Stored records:
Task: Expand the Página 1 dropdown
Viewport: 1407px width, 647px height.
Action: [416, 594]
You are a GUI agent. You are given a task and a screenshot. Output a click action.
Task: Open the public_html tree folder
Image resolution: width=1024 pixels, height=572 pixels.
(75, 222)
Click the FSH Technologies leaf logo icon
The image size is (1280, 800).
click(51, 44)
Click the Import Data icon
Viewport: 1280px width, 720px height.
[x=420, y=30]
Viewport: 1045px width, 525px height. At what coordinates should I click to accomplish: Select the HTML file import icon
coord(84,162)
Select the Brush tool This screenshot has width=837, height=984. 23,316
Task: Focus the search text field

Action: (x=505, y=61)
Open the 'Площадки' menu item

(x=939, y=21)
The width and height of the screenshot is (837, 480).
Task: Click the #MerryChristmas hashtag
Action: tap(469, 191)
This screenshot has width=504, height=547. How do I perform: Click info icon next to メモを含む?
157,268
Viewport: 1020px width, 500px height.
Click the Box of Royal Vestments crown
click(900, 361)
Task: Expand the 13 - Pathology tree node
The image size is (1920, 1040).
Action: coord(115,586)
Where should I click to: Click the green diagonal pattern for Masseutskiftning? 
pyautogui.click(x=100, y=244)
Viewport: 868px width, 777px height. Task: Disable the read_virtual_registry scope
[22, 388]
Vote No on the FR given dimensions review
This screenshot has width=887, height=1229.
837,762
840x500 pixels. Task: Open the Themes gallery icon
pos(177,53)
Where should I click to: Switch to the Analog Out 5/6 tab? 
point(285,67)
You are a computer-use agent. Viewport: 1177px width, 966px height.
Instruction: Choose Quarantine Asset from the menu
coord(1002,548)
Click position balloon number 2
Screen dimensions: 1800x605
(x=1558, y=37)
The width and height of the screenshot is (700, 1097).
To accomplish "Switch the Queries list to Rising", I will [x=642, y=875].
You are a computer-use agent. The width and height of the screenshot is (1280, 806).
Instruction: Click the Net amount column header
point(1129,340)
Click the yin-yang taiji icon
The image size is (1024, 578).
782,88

- _Problem_
From the records above, repeat exactly the lines from the one with "Viewport: 1020px width, 500px height." through the one with "Vote No on the FR given dimensions review", both included.

- _Result of the exercise_
Viewport: 1020px width, 500px height.
Click the Box of Royal Vestments crown
click(900, 361)
Task: Expand the 13 - Pathology tree node
The image size is (1920, 1040).
Action: coord(115,586)
Where should I click to: Click the green diagonal pattern for Masseutskiftning? 
pyautogui.click(x=100, y=244)
Viewport: 868px width, 777px height. Task: Disable the read_virtual_registry scope
[22, 388]
Vote No on the FR given dimensions review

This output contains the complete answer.